When the National Governors Association convenes next week in Biloxi, Miss., it is likely to have several members missing the call of the roll.
We could start with South Carolina Gov. Mark Sanford. His political condition was upgraded to stable this week when a majority of the GOP's statewide executive committee voted in favor of a painful resolution of censure rather than call for his resignation.
It's no picnic to be censured by your own party for an extramarital affair you had while hiding from family and staff in South America. But the failure of the committee to urge Sanford's ouster means he'll have a chance to finish his term and restore some of his personal dignity. And given the month Sanford had been having, that counted as good news.
It also counted as relief in the gloom of what has been a year from hell for governors coast to coast.
While Sanford was refusing to offer his resignation, Alaska Gov. Sarah Palin was baffling the political world with hers. With no warning, the former GOP vice presidential nominee yanked the plug on her tenure as governor. She vowed to stay in the fight for the America she believed in but suggested she needed a different, perhaps larger battlefield. Her announcement divided supporters in the Lower 48 much as her time in office has divided her previous admirers in her home state.
But before the week was over, attention had shifted from these two falling stars to other gubernatorial travails. In Illinois, a former chief of staff to former Gov. Rod Blagojevich pleaded guilty to corruption charges. He is now expected to be part of the case against Blagojevich in court, where the charges that led to the Democrat's impeachment and removal from office may send him to prison.

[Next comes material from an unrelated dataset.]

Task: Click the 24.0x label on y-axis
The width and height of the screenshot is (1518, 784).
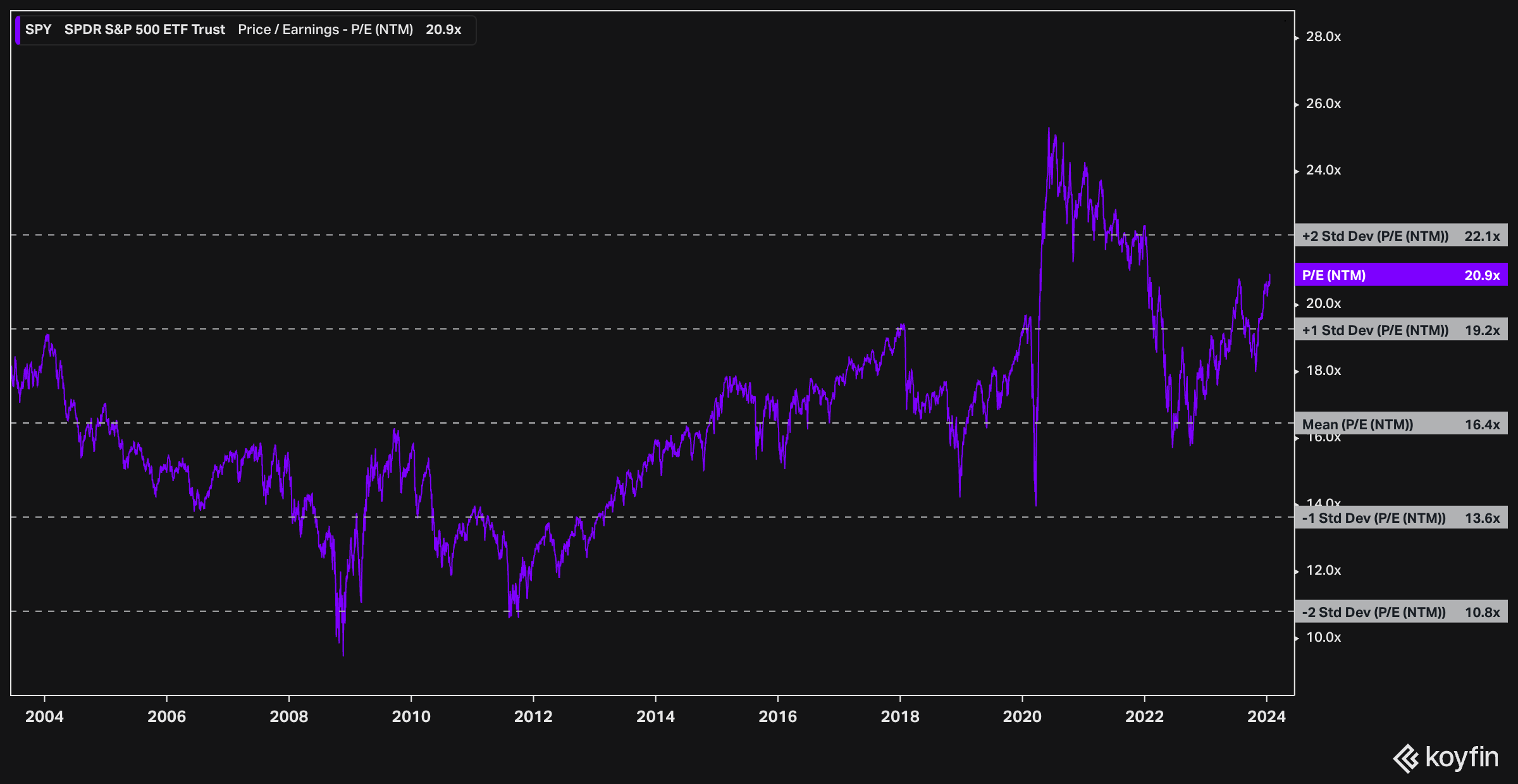Action: 1323,170
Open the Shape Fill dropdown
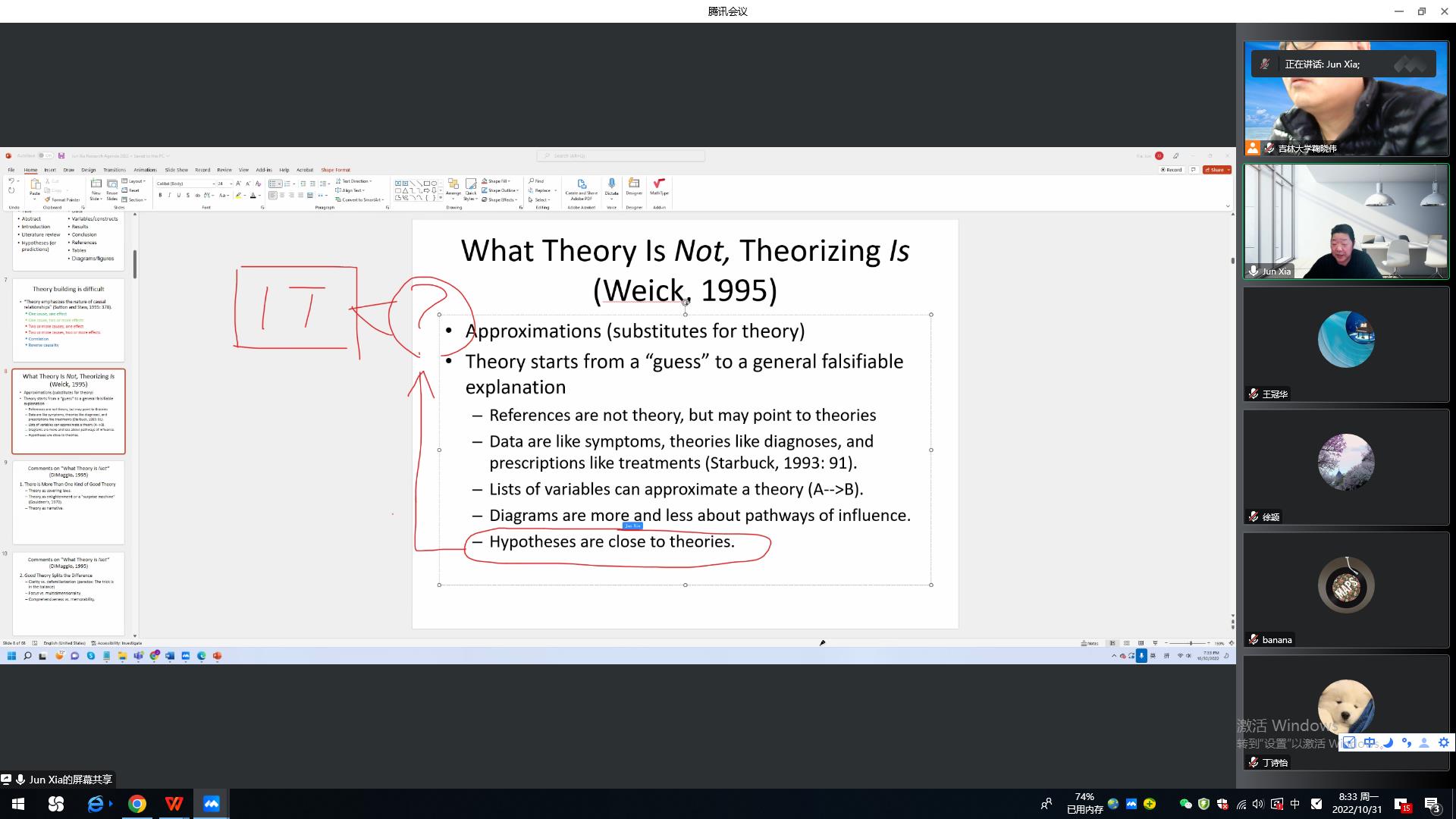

It was a reminder that this gubernatorial annus horribilis began early with the highly unusual spectacle of a major state impeaching a twice-elected governor (and one whose party controlled both chambers of the Legislature).
Another Democratic governor unhappily in the news was David Paterson in New York. Paterson this week attempted to break a 31-31 tie in the state Senate by appointing a lieutenant governor who could break that tie in the Democrats' favor (much as Vice President Dick Cheney did for the GOP in the U.S. Senate in 2001). But no sooner had Paterson announced his choice than the move was declared illegal by yet another Democrat, state Attorney General Andrew Cuomo.
Lest we forget, Paterson was thrust into office last year by the downfall of fellow Democrat Eliot Spitzer, who was caught patronizing a prostitute. Nowadays, according to The New York Times, Paterson's poll numbers are worse than Spitzer's.
Out in California, meanwhile, Gov. Arnold Schwarzenegger might be grateful to have problems like Paterson's. Another partisan deadlock forced the Republican regime in Sacramento to enter July without a budget, so the Governator is now issuing IOUs to vendors and employees alike, and banks are saying they will not honor the scrip.
And then there are the governors who remain scandal-free and a step ahead of the fiscal sheriff but are nonetheless suffering from acute re-election problems.
Perhaps the biggest target in this category is New Jersey Gov. Jon Corzine, who left the Senate nearly four years ago to try his hand at the chief executive role. Although New Jersey has looked prohibitively blue for years, Corzine is now trailing his Republican opponent, Chris Christie, by double digits. With the off-year Election Day coming in November, it's hard to see how former Wall Street whiz Corzine pulls this one out, even with all his millions (he spent more than $100 million of his own winning his Senate and gubernatorial terms).
But there are others looking over their shoulders as well. In Texas, Rick Perry has been governor since George W. Bush left the office for the White House. But Perry's re-election is clouded by an intraparty challenge from Kay Bailey Hutchison, the veteran Republican senator often called the most popular politician in the state.
And in Ohio, where Democrat Ted Strickland was thought to be cruising to re-election, the weakness of the economy is giving new hope to the GOP.
The economy is, of course, the main source of grief for governors of all stripes and in all regions. From Florida to Oregon, state governments are being forced to slash programs, lay off workers and, where possible, raise taxes as well.
Coping with that economy will be the main order of business at the NGA meeting, where frustration is likely to reign. There is not much a governor can do about unemployment approaching double digits (where it's not there already). Yet governors take the heat for all the unpopular measures they must take in a down economy.
Many political scientists and other observers continue to view the states as the laboratories of good governance, a source of hope for civic success. But a combination of hard times and bad behavior has battered this belief. And it has done even more to damage the image of the governor as the glamorous executive, the can-do source of solutions.
As a result, the sense that any gathering of the NGA is a casting call for president has faded.
If the house isn't full in Biloxi, it won't be the sticky Gulf Coast summer to blame.